Text shown →
Posted on May 21, 2023
Peripheral Nerve Stimulation (PNS) is revolutionizing pain management. PNS gives us the ability to treat many types of pain with direct stimulation of the specific nerves that are transmitting pain signals.
Ultimately for anything to hurt, the pain signal must be transmitted along nerves going first to the spinal cord and then the brain where it is interpreted.
In the past, we were only able to change the nerve conduction with spinal cord stimulation. This entailed surgical placement of “leads” (thin wires) in the spinal canal, which were attached to an implanted battery.
Now Peripheral Nerve Stimulation (PNS) makes it possible to alter the pain signal near the source of the pain so it is markedly diminished, leading to less pain.
Through PNS, it is finally possible to treat:
knee and shoulder arthritis pain
post surgical low back pain
post surgical knee pain, foot and ankle pain
as well as many other types of pain.

Records shown →
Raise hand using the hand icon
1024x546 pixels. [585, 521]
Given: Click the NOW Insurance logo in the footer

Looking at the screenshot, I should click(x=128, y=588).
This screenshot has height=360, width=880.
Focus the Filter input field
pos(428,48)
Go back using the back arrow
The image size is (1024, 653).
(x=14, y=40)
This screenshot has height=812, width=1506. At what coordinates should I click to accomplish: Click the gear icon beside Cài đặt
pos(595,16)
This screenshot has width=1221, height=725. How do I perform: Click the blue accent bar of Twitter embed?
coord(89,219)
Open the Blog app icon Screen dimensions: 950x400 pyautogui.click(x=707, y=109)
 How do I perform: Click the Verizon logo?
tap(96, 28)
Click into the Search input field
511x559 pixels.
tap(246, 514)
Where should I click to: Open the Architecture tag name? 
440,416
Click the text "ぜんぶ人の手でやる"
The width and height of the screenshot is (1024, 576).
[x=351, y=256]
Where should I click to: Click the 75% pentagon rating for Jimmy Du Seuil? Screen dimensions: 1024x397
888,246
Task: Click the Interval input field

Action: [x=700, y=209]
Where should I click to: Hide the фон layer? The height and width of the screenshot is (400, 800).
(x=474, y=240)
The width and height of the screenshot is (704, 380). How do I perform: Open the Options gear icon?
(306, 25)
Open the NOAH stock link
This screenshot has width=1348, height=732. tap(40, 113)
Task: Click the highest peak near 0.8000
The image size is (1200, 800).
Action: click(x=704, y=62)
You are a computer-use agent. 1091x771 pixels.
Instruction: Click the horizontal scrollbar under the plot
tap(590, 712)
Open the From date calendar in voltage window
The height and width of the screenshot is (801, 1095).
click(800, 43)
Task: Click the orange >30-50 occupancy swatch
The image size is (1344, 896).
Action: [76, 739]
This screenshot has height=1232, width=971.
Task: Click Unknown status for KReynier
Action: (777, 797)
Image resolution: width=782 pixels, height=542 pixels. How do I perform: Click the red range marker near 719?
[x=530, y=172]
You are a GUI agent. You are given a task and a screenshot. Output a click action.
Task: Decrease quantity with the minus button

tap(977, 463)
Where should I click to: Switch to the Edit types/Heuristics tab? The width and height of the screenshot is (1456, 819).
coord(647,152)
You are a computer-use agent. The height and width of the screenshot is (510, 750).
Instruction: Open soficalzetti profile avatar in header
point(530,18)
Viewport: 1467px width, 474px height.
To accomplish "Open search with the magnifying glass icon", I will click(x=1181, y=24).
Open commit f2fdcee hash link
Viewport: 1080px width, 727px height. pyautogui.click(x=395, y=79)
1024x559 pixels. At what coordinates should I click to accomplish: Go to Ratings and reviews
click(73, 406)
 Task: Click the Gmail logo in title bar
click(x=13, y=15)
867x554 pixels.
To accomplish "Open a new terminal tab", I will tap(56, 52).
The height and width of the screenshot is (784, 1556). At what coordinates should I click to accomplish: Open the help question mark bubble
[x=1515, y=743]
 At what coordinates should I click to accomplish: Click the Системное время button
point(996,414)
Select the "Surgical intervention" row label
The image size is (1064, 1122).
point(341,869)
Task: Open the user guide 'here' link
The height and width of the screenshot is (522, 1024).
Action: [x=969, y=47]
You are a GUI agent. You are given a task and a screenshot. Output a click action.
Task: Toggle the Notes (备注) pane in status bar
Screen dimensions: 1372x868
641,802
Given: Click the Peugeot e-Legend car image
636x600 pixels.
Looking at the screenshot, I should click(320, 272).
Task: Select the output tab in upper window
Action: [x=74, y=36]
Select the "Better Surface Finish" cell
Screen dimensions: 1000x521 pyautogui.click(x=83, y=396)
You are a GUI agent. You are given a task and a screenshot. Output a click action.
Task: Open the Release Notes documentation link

Tasks and exercises →
a. In the post on peripheral nerve stimulation, what are the "leads" used in spinal cord stimulation?
b. Summarize the post on peripheral nerve stimulation in two sentences.
c. Continue the post on peripheral nerve stimulation from its last line.

Written responses →
a. They are thin wires.

b. Peripheral Nerve Stimulation (PNS) treats pain by directly stimulating the specific nerves that transmit pain signals, altering the signal near its source so that pain is markedly diminished. In the past, nerve conduction could only be changed with spinal cord stimulation, which required surgically placing thin wires in the spinal canal attached to an implanted battery.

c.
There are literally hundreds of nerves in the body that can be stimulated to control pain. Often, we begin by blocking the affected nerve at the bedside under ultrasound to determine the pain pathway.
Since arthritis pain is also transmitted by specific nerves, it is possible to treat certain types of arthritis pain for patients who are not surgical candidates with this method. This can work especially well for knee and shoulder arthritis pain.
Once we have identified the nerve pathway, we proceed with a week of trial simulation. In the procedure room using X-ray guidance, we place a thin wire through a needle next to the affected nerve. Once the device is tested and working properly, it is securely taped into place.
With an external battery stimulator in place, you are able to assess Peripheral Nerve Stimulation for up to one week. During that time, it may need to be reprogrammed to achieve pain relief. You will be evaluated one week later, at which time the wire lead is easily retracted.
If there is clearly more than 50% pain relief, it is reasonable to then proceed to the permanent stimulator implant. The implant is a minor, superficial procedure involving only two small incisions with minimal procedural discomfort.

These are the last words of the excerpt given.